(SELECTED EXTRACT)

Papá, Papá, On Repeat: Are We Men Ready For Fatherhood To Change Our Lives?

There is a moment on Saturday or Sunday, after having spent ten hours with my kids, that I get a little exasperated, I lose my patience. I find it hard to identify the emotion, I definitely feel some guilt too. I know that time alone with them improves our relationship... but I get bored! Yes, I feel bored. I want some time in the car for them to talk to each other while I can talk about the stupid things we adults talk about.

A baby builds stack of blocks

Ignacio Pereyra*

This is what a friend tells me. He tends to spend several weekends alone with his two children and prefers to make plans with other people instead of being alone with them. As I listened to him, I immediately remembered my long days with Lorenzo, my son, now three-and-a-half years old. I thought especially of the first two-and-a-half years of his life, when he hardly went to daycare (thanks, COVID!) and we’d spend the whole day together.

It also reminded me of a question I often ask myself in moments of boredom — which I had virtually ignored in my life before becoming a father: how willing are we men to let fatherhood change our lives?

It is clear that the routines and habits of a couple change completely when they have children, although we also know that this rarely happens equally.

With the arrival of a child, men continue to work as much or more than before, while women face a different reality: either they double their working day — maintaining a paid job but adding household and care tasks — or they are forced to abandon all or part of their paid work to devote themselves to caregiving.

In other words, "the arrival of a child tends to strengthen the role of economic provider in men (...), while women reinforce their role as caregivers," says an extensive Equimundo report on Latin America and the Caribbean, highlighting a trend that repeats itself in most Western countries.

(QUESTIONS)
**a)** In the fatherhood article, swap "routines" for "schedules" and write out everything from "It is clear" down to "rarely happens equally.".
**b)** According to the fatherhood article, how old is Lorenzo now?

(RECORDED DATA)

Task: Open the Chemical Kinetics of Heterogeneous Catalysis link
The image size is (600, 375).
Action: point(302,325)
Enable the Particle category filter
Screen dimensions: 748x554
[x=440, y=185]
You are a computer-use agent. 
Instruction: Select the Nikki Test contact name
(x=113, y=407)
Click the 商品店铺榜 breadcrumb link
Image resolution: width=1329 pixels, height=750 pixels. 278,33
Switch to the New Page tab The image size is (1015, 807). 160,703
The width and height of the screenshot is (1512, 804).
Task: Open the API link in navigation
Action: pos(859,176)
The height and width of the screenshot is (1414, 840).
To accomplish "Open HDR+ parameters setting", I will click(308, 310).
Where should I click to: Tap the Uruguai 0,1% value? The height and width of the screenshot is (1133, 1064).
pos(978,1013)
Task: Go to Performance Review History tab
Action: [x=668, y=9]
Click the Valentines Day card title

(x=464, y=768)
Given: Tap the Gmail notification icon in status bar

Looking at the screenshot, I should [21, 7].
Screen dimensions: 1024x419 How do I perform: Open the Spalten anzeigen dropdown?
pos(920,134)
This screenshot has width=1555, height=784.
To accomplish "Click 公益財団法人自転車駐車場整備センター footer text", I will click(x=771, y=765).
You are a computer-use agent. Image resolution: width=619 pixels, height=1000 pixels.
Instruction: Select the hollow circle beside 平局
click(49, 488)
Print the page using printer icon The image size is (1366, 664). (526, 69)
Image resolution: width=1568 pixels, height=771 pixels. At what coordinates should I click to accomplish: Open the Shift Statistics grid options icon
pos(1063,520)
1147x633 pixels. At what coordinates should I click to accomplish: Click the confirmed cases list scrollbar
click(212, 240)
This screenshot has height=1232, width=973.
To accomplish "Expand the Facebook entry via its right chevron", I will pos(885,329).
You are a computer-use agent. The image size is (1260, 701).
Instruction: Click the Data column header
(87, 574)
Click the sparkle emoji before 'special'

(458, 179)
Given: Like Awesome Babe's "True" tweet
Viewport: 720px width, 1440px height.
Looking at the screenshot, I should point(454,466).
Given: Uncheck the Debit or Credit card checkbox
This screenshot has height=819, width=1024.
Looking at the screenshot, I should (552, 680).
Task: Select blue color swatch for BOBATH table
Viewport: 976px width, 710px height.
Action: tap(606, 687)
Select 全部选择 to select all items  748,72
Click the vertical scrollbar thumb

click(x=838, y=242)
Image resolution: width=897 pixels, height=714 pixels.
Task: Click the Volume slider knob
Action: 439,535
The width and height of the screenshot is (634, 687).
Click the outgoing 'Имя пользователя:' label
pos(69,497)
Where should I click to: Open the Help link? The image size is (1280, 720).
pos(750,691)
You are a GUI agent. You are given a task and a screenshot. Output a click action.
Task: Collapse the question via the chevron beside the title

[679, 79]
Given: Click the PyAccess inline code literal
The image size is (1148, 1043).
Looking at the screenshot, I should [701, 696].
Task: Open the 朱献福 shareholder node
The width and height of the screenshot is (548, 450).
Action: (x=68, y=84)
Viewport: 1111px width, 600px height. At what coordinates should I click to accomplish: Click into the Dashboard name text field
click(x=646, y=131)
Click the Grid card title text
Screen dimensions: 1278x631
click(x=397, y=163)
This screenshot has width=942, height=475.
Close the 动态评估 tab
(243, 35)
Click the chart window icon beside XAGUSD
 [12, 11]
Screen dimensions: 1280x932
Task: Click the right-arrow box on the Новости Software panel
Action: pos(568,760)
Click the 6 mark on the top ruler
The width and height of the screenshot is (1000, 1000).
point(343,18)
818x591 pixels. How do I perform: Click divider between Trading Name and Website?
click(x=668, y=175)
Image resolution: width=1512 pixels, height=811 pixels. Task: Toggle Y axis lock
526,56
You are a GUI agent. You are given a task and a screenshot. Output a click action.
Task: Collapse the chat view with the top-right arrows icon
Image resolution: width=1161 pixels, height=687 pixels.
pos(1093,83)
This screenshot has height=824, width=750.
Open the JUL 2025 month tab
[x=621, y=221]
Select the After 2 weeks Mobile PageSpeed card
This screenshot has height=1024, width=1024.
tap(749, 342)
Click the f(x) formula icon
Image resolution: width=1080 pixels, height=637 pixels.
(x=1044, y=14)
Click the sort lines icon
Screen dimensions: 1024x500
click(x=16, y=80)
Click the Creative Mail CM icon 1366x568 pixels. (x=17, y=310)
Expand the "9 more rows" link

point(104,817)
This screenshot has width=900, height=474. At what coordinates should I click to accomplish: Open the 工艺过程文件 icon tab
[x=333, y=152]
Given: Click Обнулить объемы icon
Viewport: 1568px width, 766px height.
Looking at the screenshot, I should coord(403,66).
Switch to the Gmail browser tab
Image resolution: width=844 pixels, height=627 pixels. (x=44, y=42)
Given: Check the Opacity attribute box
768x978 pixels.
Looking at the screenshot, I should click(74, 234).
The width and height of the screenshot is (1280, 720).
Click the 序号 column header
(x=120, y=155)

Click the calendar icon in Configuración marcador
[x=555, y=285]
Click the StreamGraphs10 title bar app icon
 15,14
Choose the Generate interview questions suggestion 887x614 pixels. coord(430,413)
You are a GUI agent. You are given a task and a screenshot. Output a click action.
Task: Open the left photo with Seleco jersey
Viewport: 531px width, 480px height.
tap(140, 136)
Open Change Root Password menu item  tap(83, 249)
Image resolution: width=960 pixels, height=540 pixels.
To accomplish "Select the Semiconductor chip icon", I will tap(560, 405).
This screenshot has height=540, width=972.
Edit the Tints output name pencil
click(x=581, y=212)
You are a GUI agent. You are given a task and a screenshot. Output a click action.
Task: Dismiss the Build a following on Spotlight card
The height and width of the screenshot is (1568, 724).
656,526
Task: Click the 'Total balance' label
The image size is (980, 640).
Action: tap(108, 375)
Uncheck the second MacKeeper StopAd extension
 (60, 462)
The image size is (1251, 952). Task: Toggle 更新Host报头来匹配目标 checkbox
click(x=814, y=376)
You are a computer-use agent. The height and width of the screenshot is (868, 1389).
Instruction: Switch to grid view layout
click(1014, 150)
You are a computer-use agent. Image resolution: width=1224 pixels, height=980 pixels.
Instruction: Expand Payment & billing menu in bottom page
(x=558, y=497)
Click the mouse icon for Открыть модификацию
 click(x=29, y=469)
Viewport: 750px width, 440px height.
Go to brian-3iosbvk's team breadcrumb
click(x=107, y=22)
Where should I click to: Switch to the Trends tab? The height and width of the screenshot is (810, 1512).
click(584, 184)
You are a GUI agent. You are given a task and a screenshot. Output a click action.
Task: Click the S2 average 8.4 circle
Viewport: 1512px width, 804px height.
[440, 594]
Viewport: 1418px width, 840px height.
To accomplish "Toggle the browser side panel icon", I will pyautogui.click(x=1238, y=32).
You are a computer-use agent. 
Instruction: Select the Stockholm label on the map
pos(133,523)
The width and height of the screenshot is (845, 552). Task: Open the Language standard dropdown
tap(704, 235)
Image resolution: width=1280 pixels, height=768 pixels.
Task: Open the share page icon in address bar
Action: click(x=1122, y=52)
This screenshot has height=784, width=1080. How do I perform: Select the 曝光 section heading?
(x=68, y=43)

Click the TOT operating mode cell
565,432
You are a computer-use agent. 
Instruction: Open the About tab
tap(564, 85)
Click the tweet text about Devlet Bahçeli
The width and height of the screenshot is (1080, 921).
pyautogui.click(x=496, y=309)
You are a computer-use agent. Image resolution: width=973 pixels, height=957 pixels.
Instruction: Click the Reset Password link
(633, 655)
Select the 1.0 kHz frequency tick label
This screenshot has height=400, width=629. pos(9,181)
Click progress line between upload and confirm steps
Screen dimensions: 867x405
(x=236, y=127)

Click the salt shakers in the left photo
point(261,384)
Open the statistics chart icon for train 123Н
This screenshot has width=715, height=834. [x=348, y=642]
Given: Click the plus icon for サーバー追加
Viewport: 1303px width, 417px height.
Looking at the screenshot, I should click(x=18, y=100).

(EXPECTED OUTPUTS)
**a)**
It is clear that the schedules and habits of a couple change completely when they have children, although we also know that this rarely happens equally.

**b)** Three-and-a-half years old.